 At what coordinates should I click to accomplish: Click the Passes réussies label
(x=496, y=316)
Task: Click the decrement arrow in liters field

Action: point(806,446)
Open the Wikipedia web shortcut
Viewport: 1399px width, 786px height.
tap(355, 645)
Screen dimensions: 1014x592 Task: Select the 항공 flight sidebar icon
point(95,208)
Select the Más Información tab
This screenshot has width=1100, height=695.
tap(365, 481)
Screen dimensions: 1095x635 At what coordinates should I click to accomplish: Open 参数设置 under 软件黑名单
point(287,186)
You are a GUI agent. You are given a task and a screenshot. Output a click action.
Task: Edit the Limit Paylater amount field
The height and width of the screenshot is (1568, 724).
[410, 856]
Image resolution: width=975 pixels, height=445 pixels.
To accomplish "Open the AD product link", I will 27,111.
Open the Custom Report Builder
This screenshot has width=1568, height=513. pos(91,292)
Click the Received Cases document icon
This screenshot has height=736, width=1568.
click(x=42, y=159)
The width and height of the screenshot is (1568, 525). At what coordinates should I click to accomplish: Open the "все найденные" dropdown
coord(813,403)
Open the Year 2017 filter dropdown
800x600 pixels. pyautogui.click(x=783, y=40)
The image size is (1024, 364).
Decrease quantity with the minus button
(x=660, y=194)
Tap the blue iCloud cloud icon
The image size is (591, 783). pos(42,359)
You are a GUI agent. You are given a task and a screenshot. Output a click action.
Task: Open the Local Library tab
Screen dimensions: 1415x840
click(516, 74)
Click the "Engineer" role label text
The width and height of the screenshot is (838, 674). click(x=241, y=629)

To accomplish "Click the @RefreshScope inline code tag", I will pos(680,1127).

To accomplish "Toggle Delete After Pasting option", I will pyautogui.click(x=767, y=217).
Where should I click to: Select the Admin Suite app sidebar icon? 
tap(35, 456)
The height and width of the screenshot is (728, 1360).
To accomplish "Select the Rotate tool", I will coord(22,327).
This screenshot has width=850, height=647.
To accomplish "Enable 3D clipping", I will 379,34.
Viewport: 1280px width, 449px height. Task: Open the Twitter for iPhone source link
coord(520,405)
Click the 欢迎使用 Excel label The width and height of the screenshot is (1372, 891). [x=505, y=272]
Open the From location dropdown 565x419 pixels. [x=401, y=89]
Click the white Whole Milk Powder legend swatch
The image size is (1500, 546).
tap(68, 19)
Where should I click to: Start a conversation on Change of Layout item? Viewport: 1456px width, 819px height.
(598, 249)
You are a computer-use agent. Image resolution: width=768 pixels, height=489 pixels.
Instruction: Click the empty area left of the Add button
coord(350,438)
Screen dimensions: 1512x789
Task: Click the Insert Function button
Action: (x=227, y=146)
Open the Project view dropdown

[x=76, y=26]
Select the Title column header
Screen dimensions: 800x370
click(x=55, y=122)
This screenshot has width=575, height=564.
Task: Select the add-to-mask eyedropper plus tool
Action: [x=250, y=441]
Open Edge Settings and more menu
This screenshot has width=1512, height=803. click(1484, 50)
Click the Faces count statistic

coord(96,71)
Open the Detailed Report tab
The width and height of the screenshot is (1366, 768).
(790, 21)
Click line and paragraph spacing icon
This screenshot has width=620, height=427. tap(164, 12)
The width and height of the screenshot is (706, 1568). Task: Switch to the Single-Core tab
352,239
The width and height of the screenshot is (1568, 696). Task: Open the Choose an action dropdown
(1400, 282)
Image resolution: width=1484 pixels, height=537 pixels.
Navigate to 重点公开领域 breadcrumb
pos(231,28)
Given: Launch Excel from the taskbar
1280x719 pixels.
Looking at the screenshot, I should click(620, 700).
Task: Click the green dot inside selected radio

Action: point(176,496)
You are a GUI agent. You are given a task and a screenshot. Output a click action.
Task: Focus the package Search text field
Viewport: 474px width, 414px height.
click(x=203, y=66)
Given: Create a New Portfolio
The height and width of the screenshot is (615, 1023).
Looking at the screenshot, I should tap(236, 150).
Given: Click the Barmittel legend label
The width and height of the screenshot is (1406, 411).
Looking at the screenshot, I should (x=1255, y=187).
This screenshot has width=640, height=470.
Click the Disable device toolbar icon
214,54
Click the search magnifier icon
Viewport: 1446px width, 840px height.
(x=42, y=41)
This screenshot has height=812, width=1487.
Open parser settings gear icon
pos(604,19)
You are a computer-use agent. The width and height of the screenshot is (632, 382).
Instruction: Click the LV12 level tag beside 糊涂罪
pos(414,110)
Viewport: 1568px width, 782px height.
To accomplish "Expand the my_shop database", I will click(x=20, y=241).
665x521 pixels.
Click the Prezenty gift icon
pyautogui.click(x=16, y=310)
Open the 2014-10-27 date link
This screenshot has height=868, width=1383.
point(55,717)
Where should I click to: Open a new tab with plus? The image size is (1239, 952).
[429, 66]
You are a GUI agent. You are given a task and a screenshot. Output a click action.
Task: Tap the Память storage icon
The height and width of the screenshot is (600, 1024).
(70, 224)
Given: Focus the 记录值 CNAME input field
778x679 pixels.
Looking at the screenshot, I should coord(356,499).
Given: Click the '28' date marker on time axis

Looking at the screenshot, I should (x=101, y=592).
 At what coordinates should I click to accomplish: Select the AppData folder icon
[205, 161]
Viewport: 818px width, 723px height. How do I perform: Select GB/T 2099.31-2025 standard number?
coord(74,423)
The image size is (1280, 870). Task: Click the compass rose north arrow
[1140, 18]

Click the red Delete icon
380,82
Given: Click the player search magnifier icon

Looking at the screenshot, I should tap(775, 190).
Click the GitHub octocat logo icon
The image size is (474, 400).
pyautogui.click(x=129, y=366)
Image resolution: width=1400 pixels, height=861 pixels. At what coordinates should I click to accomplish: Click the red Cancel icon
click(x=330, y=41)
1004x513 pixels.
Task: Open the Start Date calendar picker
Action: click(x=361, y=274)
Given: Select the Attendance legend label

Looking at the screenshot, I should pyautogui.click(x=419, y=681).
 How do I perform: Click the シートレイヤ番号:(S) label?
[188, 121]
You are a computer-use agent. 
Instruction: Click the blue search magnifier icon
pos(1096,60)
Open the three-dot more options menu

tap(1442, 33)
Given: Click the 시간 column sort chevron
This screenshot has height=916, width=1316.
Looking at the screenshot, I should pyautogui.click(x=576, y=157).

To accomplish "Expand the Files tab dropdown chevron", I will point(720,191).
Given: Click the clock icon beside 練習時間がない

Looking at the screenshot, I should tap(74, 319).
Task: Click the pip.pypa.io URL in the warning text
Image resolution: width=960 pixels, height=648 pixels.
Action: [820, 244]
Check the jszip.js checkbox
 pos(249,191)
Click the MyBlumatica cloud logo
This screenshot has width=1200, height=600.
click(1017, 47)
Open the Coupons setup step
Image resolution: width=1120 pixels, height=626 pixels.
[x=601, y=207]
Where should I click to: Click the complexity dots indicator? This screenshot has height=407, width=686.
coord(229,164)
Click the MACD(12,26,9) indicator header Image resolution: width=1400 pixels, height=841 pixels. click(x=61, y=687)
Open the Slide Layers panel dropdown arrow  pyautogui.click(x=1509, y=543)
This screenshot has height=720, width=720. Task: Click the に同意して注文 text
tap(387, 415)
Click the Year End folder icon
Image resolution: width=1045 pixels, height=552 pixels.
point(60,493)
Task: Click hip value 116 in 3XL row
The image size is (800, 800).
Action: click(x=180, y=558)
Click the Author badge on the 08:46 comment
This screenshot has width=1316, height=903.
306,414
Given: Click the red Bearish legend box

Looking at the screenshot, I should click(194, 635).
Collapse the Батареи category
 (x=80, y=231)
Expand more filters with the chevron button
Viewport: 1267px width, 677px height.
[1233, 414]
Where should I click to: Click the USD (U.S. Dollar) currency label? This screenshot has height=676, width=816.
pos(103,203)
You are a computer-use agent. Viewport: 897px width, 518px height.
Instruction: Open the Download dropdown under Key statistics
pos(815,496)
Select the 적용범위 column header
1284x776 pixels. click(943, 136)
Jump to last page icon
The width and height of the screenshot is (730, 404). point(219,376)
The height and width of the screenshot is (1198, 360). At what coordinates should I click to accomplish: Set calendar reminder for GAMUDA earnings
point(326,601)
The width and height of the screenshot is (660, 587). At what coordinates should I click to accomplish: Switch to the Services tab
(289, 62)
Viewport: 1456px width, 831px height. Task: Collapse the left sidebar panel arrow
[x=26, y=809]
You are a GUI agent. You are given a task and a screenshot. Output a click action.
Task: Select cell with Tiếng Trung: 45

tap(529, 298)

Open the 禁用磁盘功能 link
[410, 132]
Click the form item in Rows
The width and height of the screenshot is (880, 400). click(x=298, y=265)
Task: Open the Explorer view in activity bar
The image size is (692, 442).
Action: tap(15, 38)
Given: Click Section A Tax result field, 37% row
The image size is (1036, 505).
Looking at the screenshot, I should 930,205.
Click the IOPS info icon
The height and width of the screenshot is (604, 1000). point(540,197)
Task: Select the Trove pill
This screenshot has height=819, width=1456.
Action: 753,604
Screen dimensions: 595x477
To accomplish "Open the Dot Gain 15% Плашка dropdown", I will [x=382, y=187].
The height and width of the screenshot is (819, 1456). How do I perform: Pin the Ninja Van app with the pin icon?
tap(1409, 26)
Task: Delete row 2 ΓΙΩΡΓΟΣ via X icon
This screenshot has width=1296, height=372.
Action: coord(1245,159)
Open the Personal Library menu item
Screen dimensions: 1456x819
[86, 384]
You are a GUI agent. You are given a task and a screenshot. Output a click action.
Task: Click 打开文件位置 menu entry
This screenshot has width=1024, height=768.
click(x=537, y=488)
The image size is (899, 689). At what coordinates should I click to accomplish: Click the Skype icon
- - -
Exercise >> Repeat the data word for word, starting with the line containing "Screen dimensions: 1095x635" and ending with the line containing "800x600 pixels. pyautogui.click(x=783, y=40)", both included.

Written solution >>
Screen dimensions: 1095x635 At what coordinates should I click to accomplish: Open 参数设置 under 软件黑名单
point(287,186)
You are a GUI agent. You are given a task and a screenshot. Output a click action.
Task: Edit the Limit Paylater amount field
The height and width of the screenshot is (1568, 724).
[410, 856]
Image resolution: width=975 pixels, height=445 pixels.
To accomplish "Open the AD product link", I will 27,111.
Open the Custom Report Builder
This screenshot has width=1568, height=513. pos(91,292)
Click the Received Cases document icon
This screenshot has height=736, width=1568.
click(x=42, y=159)
The width and height of the screenshot is (1568, 525). At what coordinates should I click to accomplish: Open the "все найденные" dropdown
coord(813,403)
Open the Year 2017 filter dropdown
800x600 pixels. pyautogui.click(x=783, y=40)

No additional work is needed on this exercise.